The next night, Renovato decided to sleep in the living room to be near her children.
“Before I laid on the couch,” she said, “I looked out the window and the street was flooded. I went to the couch and laid down, but I didn’t sleep; I kept getting up and looking out the window and every time I looked, the water was up higher and closer to the house.”
She didn’t sleep that night, and was awake when the water began to seep into the house. She woke up the kids, and they began stacking things up higher to avoid them getting wet. She didn’t panic, and neither did the kids. Eventually, they shut off the circuit breaker to avoid electrocution and were down to flash lights, candles, and cellphones with dying batteries.
“I kept thinking, ‘This is probably it,’” she said. “’The water can’t get any higher than this.’”
But it kept rising. Relatives begged her to let them come get her, but by that time, the water was too deep for them to drive. At 1 a.m., she called 911 and asked to be rescued.
But it kept rising. They waited for rescue on top of the highest bed in the house, watching the water creep higher. Renavato’s sister texted her, asking her to call 911 for her as well. She called a third time, this time for herself, but rescuers were significantly backed up.
“I understood and didn’t judge them,” she said. “I appreciated them doing what they were doing, working hard to rescue people.”
As the sun began to rise, water was now touching the bottom of the mattress.
Unable to wait any longer, Renovato’s brother, who lives five streets away and on higher ground texted her and said he was coming to get them, using a bean bag as a float. He arrived with the bean bag and cooler to save a handful of personal belongings. They put her daughter on the bean bag, and began wading through the waist-high water to her brother’s house. After they showered and dried out, they decided that not knowing how much higher the water might get, it was time to go to a shelter.
After realizing the huge blessing that was her brother’s sacrificial rescue, Renovato began to see the beautifual water of her dream take meaning.
“Everyone at the shelter was very nice to us,” she said.
They fed her and her family – hot meals prepared by Missouri Baptist Disaster Relief workers – and gave her clothes and other personal items.
She also got a text from her boss asking if she was OK. Yes, she replied, but there was three feet of water in the house and her car was flooded. “But I still feel blessed,” she replied back.
The blessing continued as her boss responded that he and his wife want to send her some money. Remembing the single dollar in her accound the outstanding check, she gratefully accepted, thinking they would give her $20 or $30. The gift was for more than that.
“God bless them both, but there was even more blessings than that,” Renovato said. “There was a still is help from everywhere. The Red Cross, the Salvation Army, Baptist Disaster Relief workers, churches helping, people donating and family and friends.

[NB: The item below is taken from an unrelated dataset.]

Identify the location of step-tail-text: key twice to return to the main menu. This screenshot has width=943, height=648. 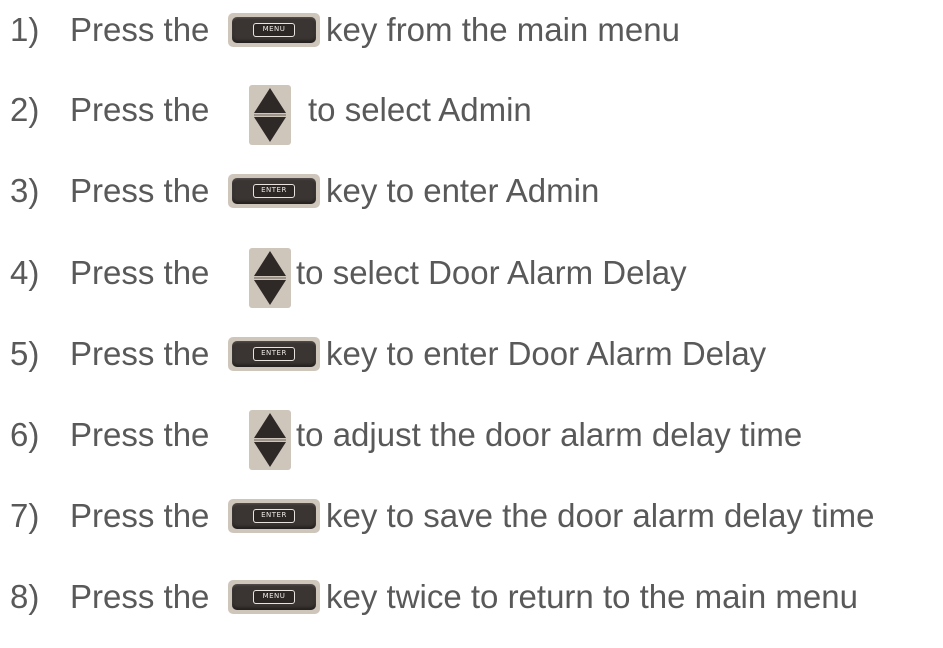
(592, 596).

People have donated clothes, shoes, gift cards, and so much more. FEMA help cam also, and it is enough to fix my home plus a a little extra for furnishings.
After a few days of bumming rides to and from work, God sent her another “angel” to give her a car, a 2004 Buick Lesabre. Then, an anonymous co-worker offered to pay for a year’s insurance on the car up front.
“God bless these people,” she said. “I am so thankful to God for all of this and all of you. God is real and His angels are real. I can honestly say Hurricane Harvey was a blessing to me, and my prayers have been answered.” This article includes original reporting done by The Pathway’s Beth Peeper, who also served a week after Hurricane Harvey at the Missouri Baptist Convention Disaster Relief’s Incident Command Center in Texas.